I've considered that option too with my Mom but decided no one else knows her like I do. I've also come to learn there are limits in even being POA. It comes down to handling what you know you can in the legal things and saying no to the rest.
I can't believe I'm saying this, but I personally wouldn't be comfortable handing over certain things to a lawyer and specifically the state. I'm the only option my Mom has at this point.
Good luck in your decision.
Thinking of you.
You say yourself when he complains, so he is going to continue being dad, venting and chewing on you, so why give up the only authority you have to help where you can?
You don't have to make decisions now for every complaint just because you are his POA. You just have to learn to navigate your boundaries and what really needs your attention. Easier said than done but, very possible.
Not saying you, as his son, shouldn't wash your hands of it. Just want you to understand it will be permanent and leave you and possibly dad, hanging in a crisis. Which speaking from personal experience, takes years off your life. I watched my dad receive abominable care, almost went to jail and, raised a hospital roof, all because I didn't have a POA and he wasn't able to self advocate. They wouldn't have treated him if I wasn't there. The places I had to go to get him care made me realize that I would not being doing it again because someone doesn't want to assign a POA. It was a brutal experience and one you could possibly face if you give up your authority.
Read the state law that fully explains what your fiduciary responsibilities are and operate from that. I promise you will be saying no, nope, not gonna happen a whole lot more once you know what you're truly required to do as POA.
Anywho, I have followed your story and I felt compelled to share what I have here.
Best of luck dealing with the most difficult situation in life, becoming your parents authority. Hard on everyone involved. May you find the right path forward 🙏.
I wish I had good answers 🥺. It is next to impossible to explain since Dad most likely will not understand , grasp or remember , as Dad gets stuck in his own OCD thought loops.
I doubt Dad will act any differently than he does now when you visit him . He will still be fixated , complaining and wanting you or anybody he can recruit to fix things to how he wants them to be . Just as he even tries to get his brother to help him get his way . He’s a collection of broken records. He’s also like a kid that goes from one parent that says “ No “ to the other trying to get the answer he wants to hear .
If you say anything I think you may have to say that a professional is going to be enlisted to manage all his requests and make sure he gets the care he needs .
It may not stick , you may have to keep saying it , and as his dementia gets worse , you may have to just go to vague , stalling answers about his requests , “ the options are being considered “. “ Perhaps that can be looked into “. “ It may take time for that “. The doctor will have to be consulted “.
Hopefully others here have better answers. It’s a tough one for sure.

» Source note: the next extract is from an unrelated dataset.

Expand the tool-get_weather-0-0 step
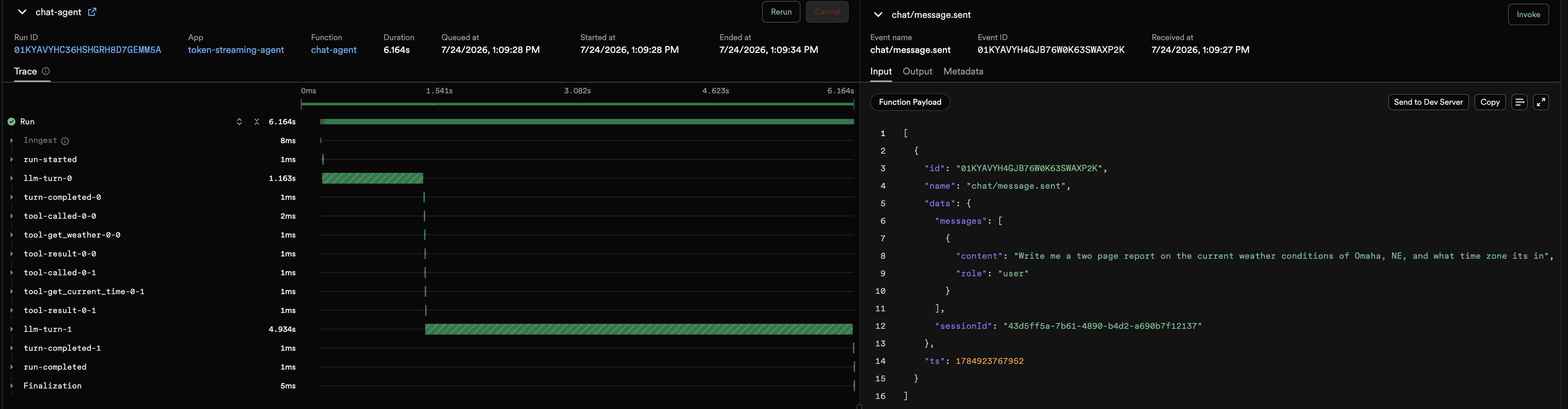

up to question her decisions …. It might help a little bit with the day to day complaints and pressing for daily answers , some of which she may be able to deflect . It would sort of be like having a care manager manage a parents care if one lives far away….however she has seen how difficult he is and may or may not want to take such a role on….but she is pretty good with dementia it seems
You have done all that you can do for your dad. Whether he knows this or not is sort of irrelevant.
I am glad to see that you are looking out for yourself. So many times caregivers place their own lives on hold, which only causes additional stress to an already stressful situation.
Your physical and emotional health are very important. I am thrilled that you aren’t going to make the mistake that I and others have made by placing our parent’s needs above our own.
You are not abandoning your father. Hopefully, he will realize this. Even if he doesn’t, you are still going to be a part of his life.
Best wishes to you as you transition into this new phase.